Ese personaje es El Pescado. El Pescado es el eje interpretativo del mito, y por eso es capaz de obrar milagros. Es el centro de la trama, es el pivote que no se puede eliminar sin eliminar el sentido general de la obra, es la única pieza no accesoria de la maquinaria.
La Iglesia, la Presidencia, los objetos inmediatos por los cuales combaten los poderosos, los de Arriba, son en El Reino más bien un decorado y escenario. Los acontecimientos realmente centrales se anudan en torno al Pescado, su vida, sus peripecias y su posible muerte. Sin estos extraños acontecimientos la obra perdería toda su profundidad.
Una potente exhalación de angustia
Sin estos personajes, El Reino sería un vulgar libelo contrario a cualquier cosa que el espectador quiera _poner_ en la obra en vez de _tomar_ de ella. Verlo así sería extraviarse y esquivar su real valor artístico. La obra de arte no se aprehende poniéndole lo que uno desea sino tomando de ella aquello que ella nos está ofreciendo, su valor artístico.
En El Reino, ese valor no está en el Gran Mundo de mansiones, despachos y oficinas que puede verse en sus escenas, sino entre las Gentes Pequeñas que pueblan los Bajos Fondos (la única excepción, quizás, sea Julio Clamens, pero a su vez este personaje es _el enlace entre el Gran Mundo y los Bajos Fondos_; recordemos esto último porque es crucial para comprender de qué habla El Reino).

◇ ◇ ◇ ◇ ◇ ◇ ◇

[QUÉ SE PIDE]
(1) En el fragmento sobre El Reino, ¿qué personaje se señala como el enlace entre el Gran Mundo y los Bajos Fondos?
(2) Por favor, continúa el fragmento sobre El Reino a partir de su última oración.
Para resolver lo pedido no hace falta consultar los registros.

[REGISTROS GUARDADOS]

◇ ◇ ◇ ◇ ◇ ◇ ◇

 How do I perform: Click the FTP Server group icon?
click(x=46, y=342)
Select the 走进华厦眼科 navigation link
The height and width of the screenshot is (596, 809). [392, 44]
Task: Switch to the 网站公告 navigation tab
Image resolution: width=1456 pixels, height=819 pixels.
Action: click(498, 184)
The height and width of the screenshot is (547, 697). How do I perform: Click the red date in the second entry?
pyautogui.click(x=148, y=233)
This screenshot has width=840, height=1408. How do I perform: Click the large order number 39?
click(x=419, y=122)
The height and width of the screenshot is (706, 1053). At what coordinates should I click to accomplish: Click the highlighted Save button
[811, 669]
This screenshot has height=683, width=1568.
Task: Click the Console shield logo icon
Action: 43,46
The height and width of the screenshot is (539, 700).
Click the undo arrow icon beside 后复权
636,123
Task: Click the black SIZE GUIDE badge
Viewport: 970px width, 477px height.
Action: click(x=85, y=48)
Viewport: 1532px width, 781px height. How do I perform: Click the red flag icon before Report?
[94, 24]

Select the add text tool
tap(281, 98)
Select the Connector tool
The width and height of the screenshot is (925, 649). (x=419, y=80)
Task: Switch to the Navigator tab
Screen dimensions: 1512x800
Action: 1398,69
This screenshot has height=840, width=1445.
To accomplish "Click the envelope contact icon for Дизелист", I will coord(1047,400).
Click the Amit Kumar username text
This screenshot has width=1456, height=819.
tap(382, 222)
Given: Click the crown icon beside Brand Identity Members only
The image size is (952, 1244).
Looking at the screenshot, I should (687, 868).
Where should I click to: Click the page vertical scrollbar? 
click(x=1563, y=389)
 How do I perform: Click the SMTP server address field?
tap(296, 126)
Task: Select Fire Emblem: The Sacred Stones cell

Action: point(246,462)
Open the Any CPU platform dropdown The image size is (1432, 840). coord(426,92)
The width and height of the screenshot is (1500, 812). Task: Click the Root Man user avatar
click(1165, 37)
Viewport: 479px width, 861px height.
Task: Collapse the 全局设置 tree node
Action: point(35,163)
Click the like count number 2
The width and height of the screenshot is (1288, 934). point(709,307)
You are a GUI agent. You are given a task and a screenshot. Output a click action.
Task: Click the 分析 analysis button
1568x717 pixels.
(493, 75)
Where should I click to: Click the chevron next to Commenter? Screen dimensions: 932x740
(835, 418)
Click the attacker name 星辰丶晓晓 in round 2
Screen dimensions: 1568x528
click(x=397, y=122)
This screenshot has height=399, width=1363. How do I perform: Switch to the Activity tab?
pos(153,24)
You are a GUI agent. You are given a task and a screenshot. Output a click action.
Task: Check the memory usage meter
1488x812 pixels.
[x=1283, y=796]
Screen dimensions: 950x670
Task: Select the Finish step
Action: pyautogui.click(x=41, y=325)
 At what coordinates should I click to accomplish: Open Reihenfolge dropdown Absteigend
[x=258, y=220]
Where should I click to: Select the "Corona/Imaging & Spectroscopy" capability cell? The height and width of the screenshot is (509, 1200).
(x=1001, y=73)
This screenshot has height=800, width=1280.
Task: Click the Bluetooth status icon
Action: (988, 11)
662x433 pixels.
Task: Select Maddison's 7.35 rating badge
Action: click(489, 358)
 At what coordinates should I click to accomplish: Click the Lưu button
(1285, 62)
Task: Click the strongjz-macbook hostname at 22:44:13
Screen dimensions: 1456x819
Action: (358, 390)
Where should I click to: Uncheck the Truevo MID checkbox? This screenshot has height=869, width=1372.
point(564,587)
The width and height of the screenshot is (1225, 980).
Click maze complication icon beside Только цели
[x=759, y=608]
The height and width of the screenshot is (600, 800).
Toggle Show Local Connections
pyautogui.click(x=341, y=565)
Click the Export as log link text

◇ ◇ ◇ ◇ ◇ ◇ ◇

[RESULTADOS FINALES]
(1) Julio Clamens.

(2)
Mirada de esa manera, lejos de ser un panfleto la serie es un mudo grito de angustia, plasmado como gran obra de arte; es un implacable balance crítico de la oligarquía argentina en el Cuatrienio Abyecto de Macri, así como lo fue Miss Mary para la Década Infame.
Dos mujeres y dos épocas
Claudia Piñeiro (coguionista y codirectora de la serie con su hermano
Marcelo Piñeyro) y María Luisa Bemberg (la directora de Miss Mary)
hablan en sus obras como lo que son: dos mujeres artistas, feministas
militantes, vinculadas a (o pertenecientes a) *la alta burguesía
agraria, comercial y financiera extranjerizada que en la Argentina
conocemos como oligarquía*.
El vínculo de Claudia Piñeiro pasa por su marido Ricardo Gil Lavedra, un
notable y notorio jurista radical que alguna vez integró el tribunal
del Juicio a las Juntas de Raúl Alfonsín y hoy se alinea con el
radicalismo que apoya a Mauricio Macri.
Ese radicalismo está dándole voz a esa esperpéntica nostalgia de la Argentina de 1910 que sigue afectando a nuestra pequeña burguesía, y vastas zonas de la burguesía propiamente dicha. De allí que la hipnotiice Macri, encarnación, en el siglo XXI, del Centenario y del golpe de 1955, pero también de los civiles que desde las sombras usaron como sicarios a los militares de las Juntas (y no sólo a ellos) antes y después del 24 de marzo de 1976.
La relación de María Luisa Bemberg con la oligarquía era directa: su apellido paterno condensa todo el sentido de los más de diez años de regímenes antinacionales y antipopulares en que dicha clase dominó nuestro país entre el 6 de septiembre de 1930 y el 4 de junio de 1943, la Década Infame.
La serie de Piñeiro y la película de Bemberg, a su vez, hablan justamente de dos momentos del predominio más grosero *de esa misma oligarquía*: el del general Justo (de origen radical alvearista) y el del empresario Macri (de origen peronista menemista).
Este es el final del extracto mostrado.